Sisters and brothers, in our readings today, it is clear that Stephen and John find themselves at different addresses. One is on an island, and the other is outside a city. Yet they both actually live in the same spiritual place. They share the same heavenly home. They live where Jesus lives, and in the same way that he lived. They bear witness to the good news of God’s merciful love for us. They able to look into the Lord’s glory, even as they lay down their lives for others. So that, what we find in their experience, is really the Father’s gracious answer to the Son’s fervent prayer in the gospel. Both in Stephen and in John, we find people who have received from God the gift to remain always in the presence of the Lord.
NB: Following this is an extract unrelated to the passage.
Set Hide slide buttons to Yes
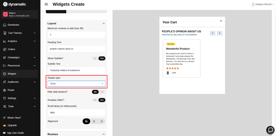Viewport: 276px width, 136px height. pos(102,92)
To constantly live where Jesus lives, even while we remain here on this earth. To keep making our home in the Lord, no matter what our street address may be. To somehow be able to see his face, and to hear his voice. To experience his presence, even in times of trial. Encouraging and consoling us. Accompanying and guiding us. Strengthening and inspiring us. Isn’t this what we all need so very much today? Especially those of us whose lives are often filled with stress and strain, or with loneliness and boredom. Those of us who may sometimes try to fill the emptiness within us with all sorts of apparently harmless activities that may soon become bad habits? Desperate diversions that may dull our pain for a short time, but can really do nothing to calm our restlessness, to shelter our homelessness, to heal our brokenness.

Perhaps it is especially for those of us who suffer in this way, that Jesus prays in the gospel. And the wonderful thing is that his prayer has already been heard. His request has already been granted. The gift has already been given. This is the good news that we are celebrating in this beautiful season of Easter. What we need to do is to keep taking the necessary steps to claim this gift for ourselves. To come to where the Lord lives. As did those first disciples in John’s gospel. To come and see. To surrender and to follow. And then to be sent out to help others do the same. Others who, like us, may be searching desperately for a spiritual home.

Sisters and brothers, on this 7th Sunday of Easter, if someone were to ask you where do you live?, what would your answer be?